## The tasks
a – Please copy word for word the part of the post on sarcasm, idioms and black humour that opens with the words containing "Sarcasm and irony" and closes with "start to finish.".
b – Write the next part of the post on sarcasm, idioms and black humour, starting after its last sentence.

## Text provided

● ● ● ● ● ● ●

Sarcasm,Idioms and Black Humour

Posted on April 25, 2013

For some reason, this week I have spent much of my time observing the language of fellow humans and how it affects the way they converse and gets them through the day. You should really do this yourselves, it is great fun, because it soon becomes apparent how reliant we are on sarcasm, idioms and black humour, even in the most basic of conversations.

Sarcasm and irony is the staple diet in conversations throughout offices, pubs and clubs, with words such as joy, fantastic, brilliant, marvelous and great, often, in fact almost always, meaning totally the opposite of their original meaning. I have never, for example, heard someone expressing “deep joy” without it meaning something that they are really not looking forward to.

Sarcasm is now so popular that almost every word we use as a description is often used for the total opposite effect. I don’t know where this trait comes from and why it is so, but it probably stems from the British weather, centuries of multiple invasions and in my case, a childhood watching Fawlty Towers, a British sitcom based purely on vicious sarcasm from start to finish.

The use of idioms is another part of our culture that often goes unnoticed, at least until they are mixed up, often causing great hilarity and *mickey taking. In the last week alone I have heard one person claim that the country was “Up to its eyebrows in debt” and another describing a refurbished lawnmower as“The best thing since sliced milk.”

● ● ● ● ● ● ●

## Recorded data
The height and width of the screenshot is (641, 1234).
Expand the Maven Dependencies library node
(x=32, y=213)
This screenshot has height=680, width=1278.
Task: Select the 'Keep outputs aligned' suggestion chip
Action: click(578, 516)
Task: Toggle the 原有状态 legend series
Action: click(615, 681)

● ● ● ● ● ● ●

## Set of answers
a –
Sarcasm and irony is the staple diet in conversations throughout offices, pubs and clubs, with words such as joy, fantastic, brilliant, marvelous and great, often, in fact almost always, meaning totally the opposite of their original meaning. I have never, for example, heard someone expressing “deep joy” without it meaning something that they are really not looking forward to.

Sarcasm is now so popular that almost every word we use as a description is often used for the total opposite effect. I don’t know where this trait comes from and why it is so, but it probably stems from the British weather, centuries of multiple invasions and in my case, a childhood watching Fawlty Towers, a British sitcom based purely on vicious sarcasm from start to finish.

b –
These are pretty poor in comparison to when my sister once accused me of always Sitting on the tree” and a cleaner in my mother’s pub who claimed that one of the customers was not even capable of “Organising a pizza in a brewery.” I can’t claim an intellectual higher ground here; until about a year ago I would always describe a poor party or dull football match as a “damp squid.” 

That leads me to assess that the humour we all enjoy the most derives from laughing at others failings as a form of relief that this time it was them and not us who had looked like a total clown. There was a classic example of this on the radio yesterday that had me laughing with empathy for a music teacher, who with intentions that I am sure were good, caused chaos in his Year 9 Cambridgeshire classroom.

Somewhere in the school curriculum for music, there must be a section where children should be taught how background music is used to emphasise a scene in a movie. This is fantastic, because the poor sod obviously went into a great deal of thought about how he could get across to the children how  music can enhance drama.

What film did he play on the projector? Why It’s obvious of course…He showed the shower scene from the movie Pyscho.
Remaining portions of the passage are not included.